Password Strength Tester
Score passwords with zxcvbn — the same engine Dropbox uses. Estimated crack times, weakness reasons, and concrete suggestions. Browser-only.
Scored locally. The password never leaves your browser. Saved-form autofill and password-manager hooks are explicitly disabled on this field.
Scoring engine: @zxcvbn-ts/core + English dictionary (MIT). Originally developed by Dropbox; the modern TypeScript fork is bundled with this page.
About this tool
Most "password strength" widgets are theatre. They look at length and character class diversity (does it have an uppercase? a number? a symbol?) and tell you "Strong!" if you tick the boxes. The boxes don't measure resistance to attackers — they measure compliance with a legacy rule from a 2003 NIST publication that the same NIST has since retracted.
zxcvbn measures something different: the estimated number of guesses an informed attacker would make to find your password. It checks against a 30,000-word dictionary of common passwords and English words, recognizes common letter substitutions (`a→@`, `e→3`, `o→0`, `s→$`), detects keyboard walks (`qwerty`, `1q2w3e`), repeated characters (`aaaa`), date patterns (`birthday1985`), and sequence patterns (`abcdef`, `123456`). Whatever it finds, it backs out from the original entropy estimate.
The score from 0 to 4 maps to estimated guess count: 0 is under 10³ guesses (cracked in milliseconds even with rate limiting). 1 is 10³ to 10⁶ (online attack would crack in hours). 2 is 10⁶ to 10⁸ (online unthrottled would crack in days). 3 is 10⁸ to 10¹⁰ (offline fast-hash attack still feasible). 4 is over 10¹⁰ guesses (genuinely resistant to all the attack scenarios listed). Aim for 4 on anything that protects valuable data.
What the scoring CAN'T do. zxcvbn doesn't know if your password has been leaked in a data breach. A password might score 4/4 here and still be in a breach corpus that an attacker already has. For breach checking, use Have I Been Pwned's password API (which uses k-anonymity so the password itself never leaves your device) — that's a different tool and a different question. zxcvbn answers "if an attacker were guessing fresh, how long would it take?", not "is this password already known to attackers?".
Privacy. The scoring library and its dictionaries load with this page. Once loaded, no further network requests fire as you type. The password lives in component state for the lifetime of the tab and is not stored to URL hash, localStorage, or cookies. The input field has every "save this password" hook the browser recognizes explicitly disabled (`autocomplete="off"`, password manager opt-out attributes) so testing a real password here doesn't pollute your saved-password store.
Frequently asked questions
Is my password sent anywhere when I type it?
No. The scoring runs entirely in JavaScript loaded with this page. The password text stays in component state inside your browser tab.
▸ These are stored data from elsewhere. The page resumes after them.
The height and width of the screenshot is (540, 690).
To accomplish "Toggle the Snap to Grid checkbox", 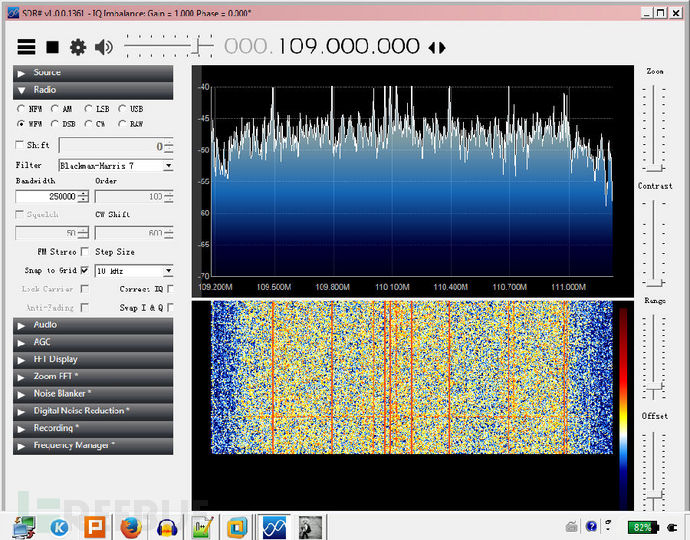I will coord(84,270).
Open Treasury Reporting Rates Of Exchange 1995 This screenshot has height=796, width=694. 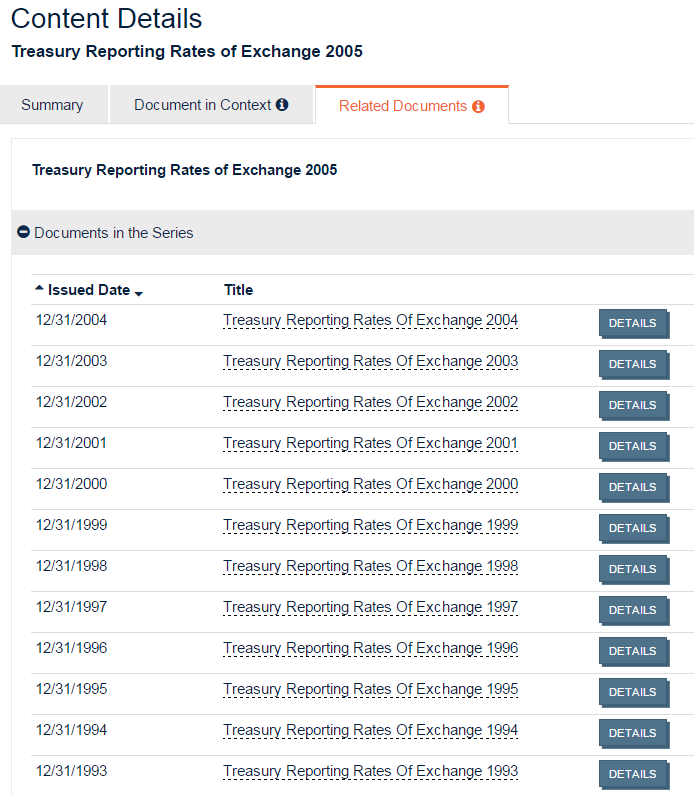(370, 690)
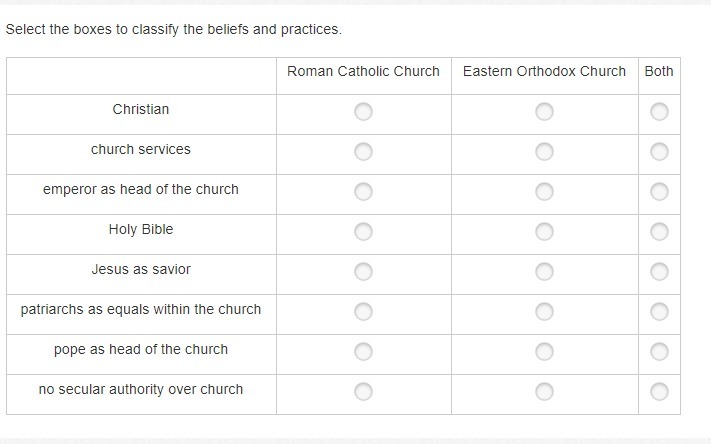The image size is (711, 444).
Task: Click the Roman Catholic Church column header
Action: 363,71
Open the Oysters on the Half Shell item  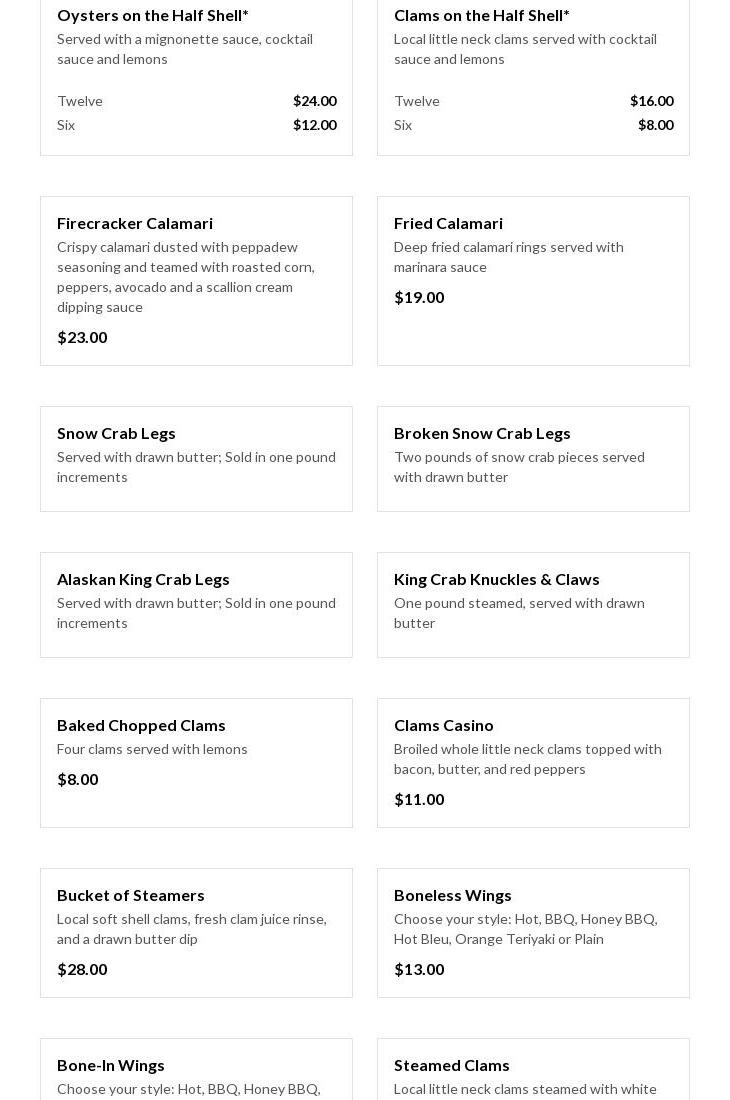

There is no fetch, no XHR, no WebSocket — open DevTools → Network tab and confirm no requests fire as you type.
How does zxcvbn compare to "must have a number, symbol, and uppercase" rules?
Composition rules are bad. They optimize for satisfying a regex, not for resisting attackers. zxcvbn measures actual estimated guess count by simulating dictionary attacks, common substitutions (a→@, e→3), keyboard walks, repeated characters, and date patterns. A password like "P@ssw0rd1" satisfies most composition rules but scores 0–1 in zxcvbn because every transformation it uses is in the attacker's playbook.
What do the four crack-time scenarios mean?
Online throttled: a typical login form that limits guesses (banks, Google). Online unthrottled: a poorly-protected web service or SMS verification flow. Offline slow hash: an attacker who has stolen a password database protected with bcrypt or scrypt. Offline fast hash: the same database protected with MD5 or unsalted SHA-1 — what most breaches leak. Optimize for "offline fast hash" because that's what gets dumped on pastebin.
Why does my long password score only 3/4?
The score caps at 4 ("Very strong") around 10^11 guesses (a few minutes against fast offline hashing). Anything beyond that is irrelevant for typical attack budgets. A 12-character password from a fully random alphabet hits 4. Common-word passphrases hit 4 around 4 to 5 words. zxcvbn does not score "infinity" — at some point more entropy is more entropy and the practical threshold is met.
What about quantum computers / future attacks?
zxcvbn measures resistance to current attacks. Symmetric password resistance is largely unaffected by quantum computers (Grover's algorithm only halves the effective key length, and we're already well beyond that margin for any password scoring 3+). The risks worth worrying about are credential stuffing from breaches and phishing — neither is mitigated by stronger passwords. Use unique passwords per site and a password manager.